Best-Practice-Bericht aus Dänemark
Eine wertvolle Ergänzung aus internationaler Perspektive lieferte der Bericht von Inga S. aus Dänemark, wo seit der frühen Öffnung von Kitas und Grundschulen Mitte April weiterhin fallende Infektionsraten zu verzeichnen waren. Dabei wurden in den ersten 4 Wochen lediglich einfache Hygieneregeln wie Händewaschen und getrennte Kleingruppen etabliert. Inzwischen ist man bei weiterhin getrennten Gruppen weitestgehend zur normalen Gruppengröße zurückgekehrt.

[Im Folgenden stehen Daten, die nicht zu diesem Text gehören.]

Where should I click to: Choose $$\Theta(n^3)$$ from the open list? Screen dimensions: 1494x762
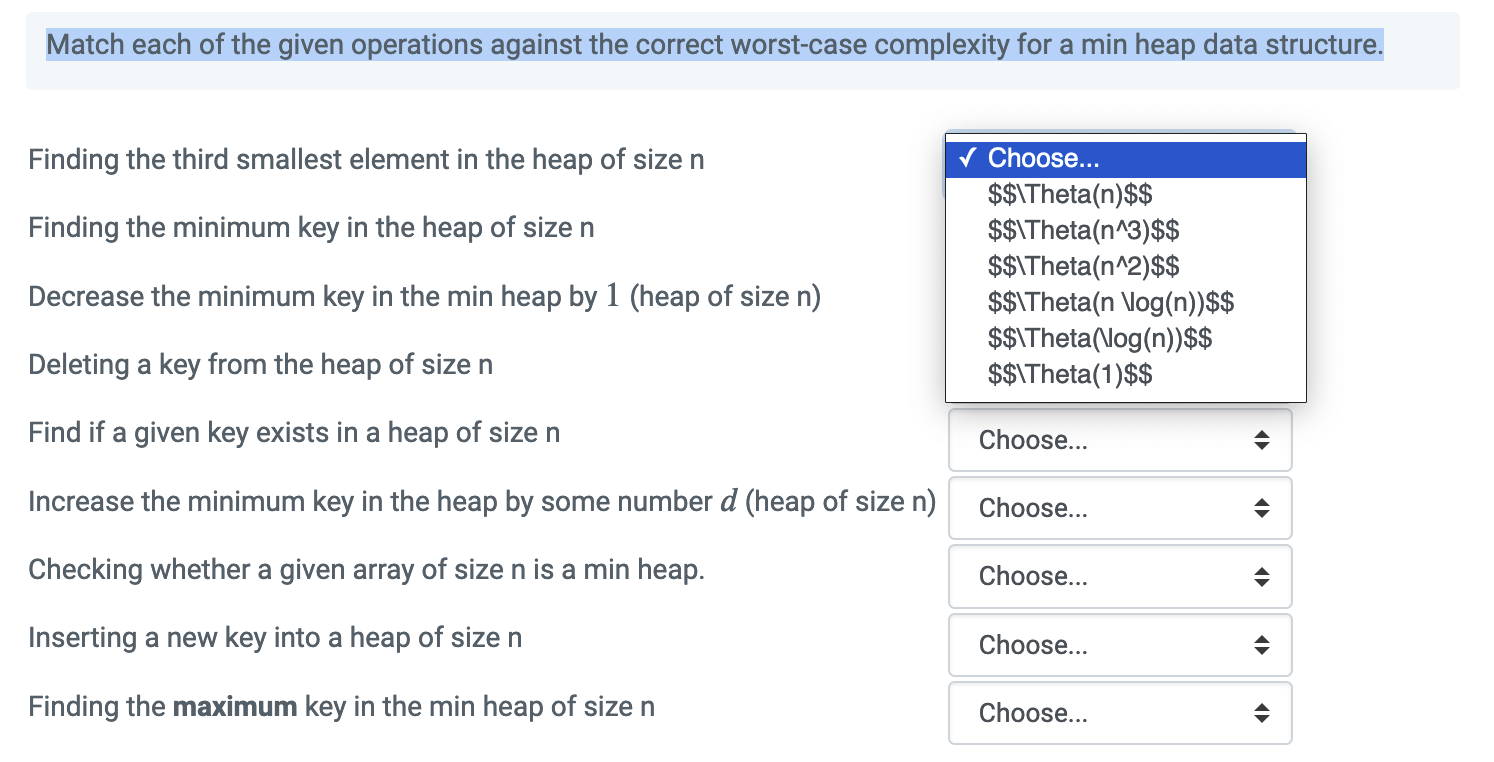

Aufklärungsarbeit – wie kann man Ängste nehmen?
Ein weiterer Schwerpunkt des Kindergipfels lag in der Frage, wie eine partnerschaftliche Aufklärungsarbeit funktionieren kann, um Kinder als vermeintliche “Virenschleudern” zu rehabilitieren. Dass ein Milieu der Angst keine gute Grundlage für Entscheidungen bietet, darin waren sich alle Teilnehmer:innen einig. “Wir müssen miteinander reden, nicht übereinander. Wir müssen in den Dialog kommen.” bekräftigte Professorin Dr. Schneider. Von herausragender Wichtigkeit, um Sicherheit zu schaffen, sei eine stabile und funktionierende Erziehungspartnerschaft zwischen Eltern und pädagogischem Fachpersonal. “Die Gesellschaft trägt derzeit noch die Hypothek vom Beginn der Krise. Inzwischen sind aber neue Zahlen und Fakten bekannt”, betonte Frau Riedel. Zu Beginn seien Kinder mangels anderer Erkenntnis als Treiber der Pandemie vermutet worden. Eine Versachlichung der Debatte sei dringend notwendig. Dazu werde auch das begleitende Monitoring der Kita- und Schulöffnungen beitragen. Professor Keller konstatierte in diesem Kontext: ”Wir sind alle aufgefordert, wieder eine gewisse Nüchternheit in die Debatte einzubringen. Wir brauchen achtsame Gelassenheit!”
Was bringt die Zukunft?
Einen positiven Ausblick auf die Zukunft lieferte der Kindergipfel gegen Ende. So ist Professor Dr. Keller der Überzeugung, dass es nicht notwendigerweise zu einer zweiten Infektionswelle kommen muss. Im Gegensatz zu März verfügen wir jetzt über Test- und Intensivkapazitäten und können schnell Maßnahmen einleiten, sobald ein lokales Aufflammen der Krankheit auftritt.
Von hoher Wichtigkeit wird es in Zukunft sein, die Positionierung der Gesellschaft bezüglich ihrer Werte in einem öffentlichen Diskurs transparent zu führen. Dabei muss dem Recht der Kinder auf Bildung eine hohe Priorität zukommen.
In ihren abschließenden Worten waren sich die Expert:innen einig: der Schlüssel zu einem Ausweg aus dem aktuellen familien- und bildungspolitischen Missstand liegt in einer offenen und sachlichen Diskussion aller Beteiligten. Die Interessen und verbrieften Rechte der Kinder, die derzeit nicht ganz oben auf der Prioritätenliste stehen, müssen in den Fokus der gemeinsamen Anstrengungen rücken. Gerade die Achse Eltern-Fachkräfte könne noch mehr bewegen, so Frau Riedel. Wenn Eltern, Erzieher:innen, Mediziner:innen und Politiker:innen im steten Austausch bleiben und ihre Kräfte bündeln, kann die Krise auch eine Chance sein, um Gesellschaft und Bildung neu zu denken. Professor Dr. Keller fand dafür klare Worte:
“Wir dürfen die Zukunft nicht verspielen.”